### Problem to work on
A word-for-word copy is needed of the line containing "Where should I" and every line after it through the end of the records below, leaving out all pictures.

___ Information supplied ___

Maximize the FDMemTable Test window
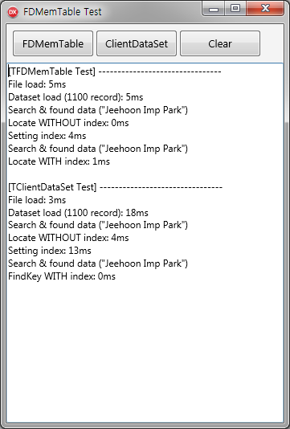 point(235,9)
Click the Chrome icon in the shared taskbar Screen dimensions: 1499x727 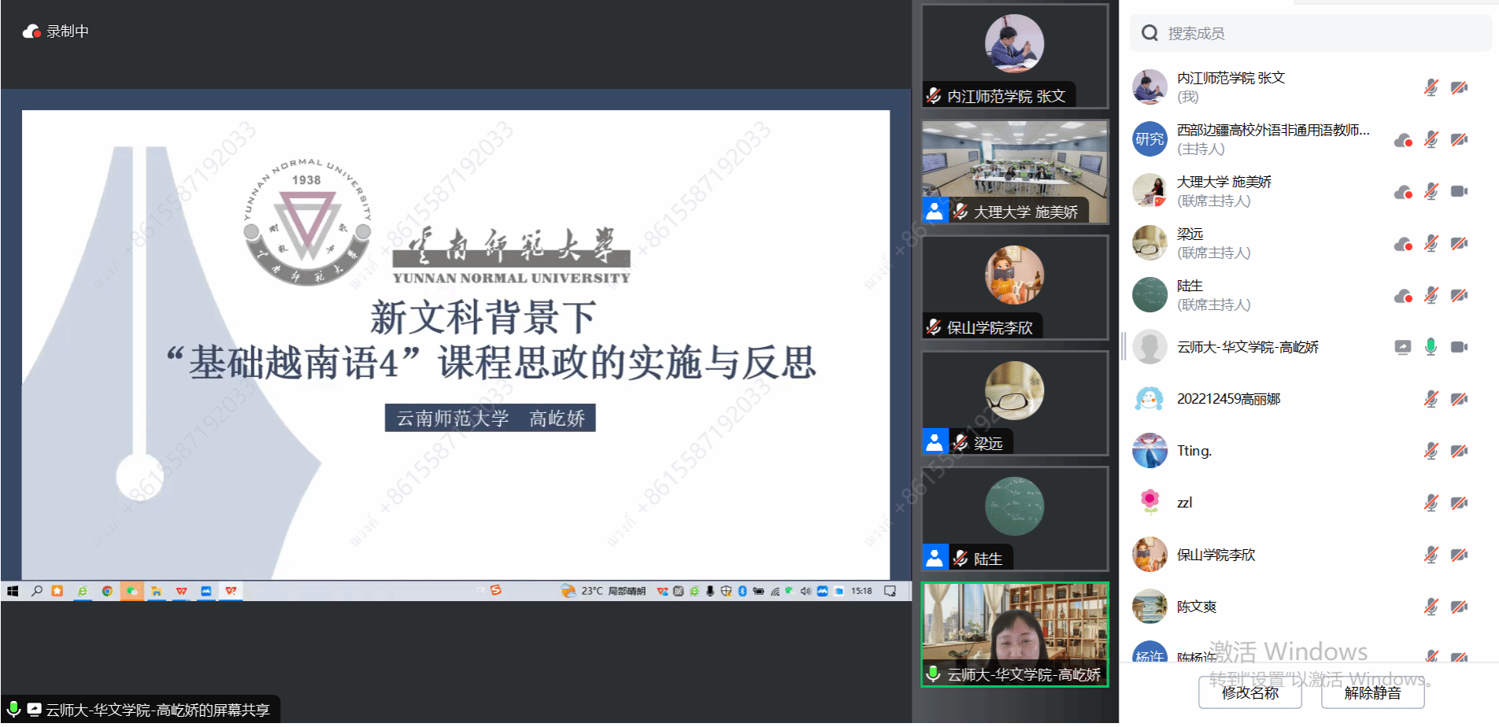click(107, 591)
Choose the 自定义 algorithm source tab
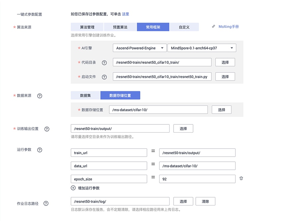 click(184, 27)
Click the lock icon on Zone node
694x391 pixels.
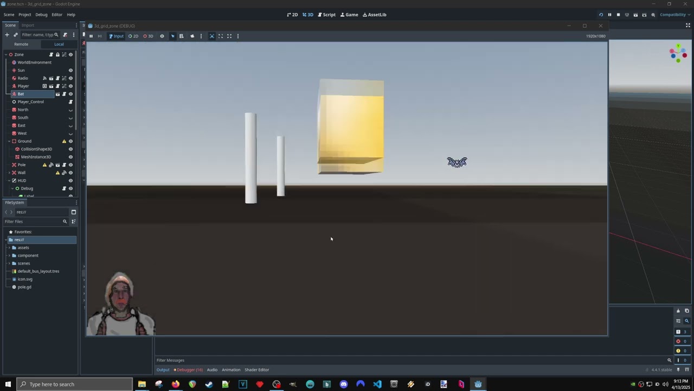tap(57, 55)
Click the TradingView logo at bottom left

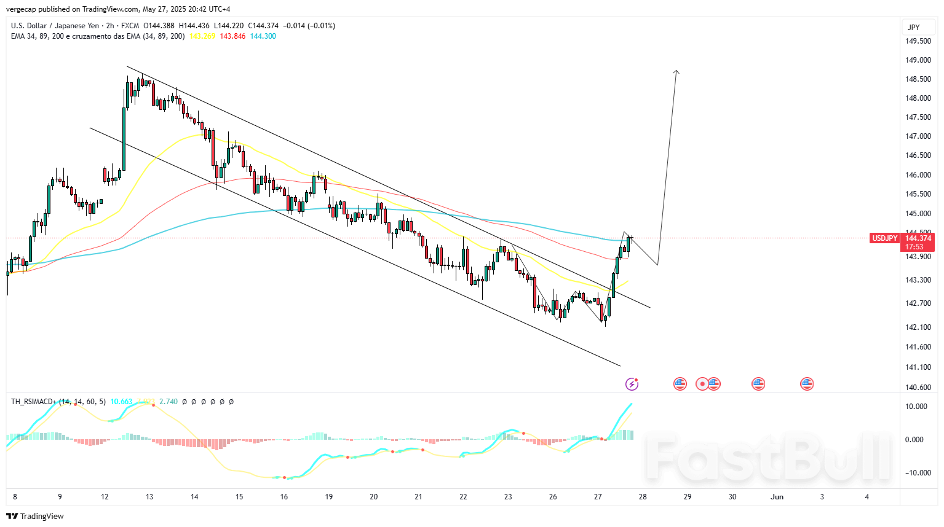(35, 516)
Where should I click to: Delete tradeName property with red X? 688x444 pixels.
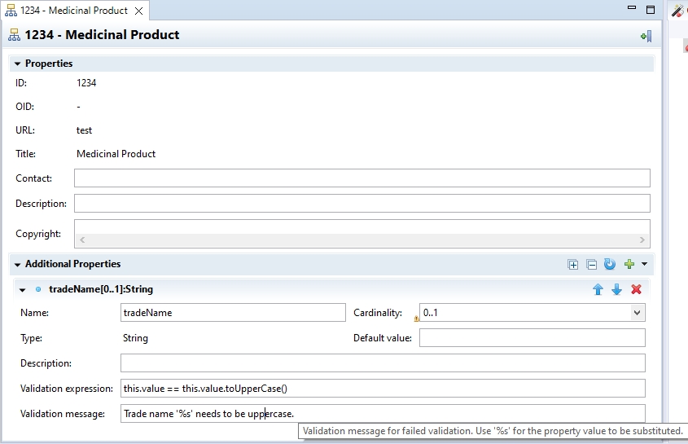pos(636,289)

___

### Exercise output
Where should I click to: Delete tradeName property with red X? 688x444 pixels.
pos(636,289)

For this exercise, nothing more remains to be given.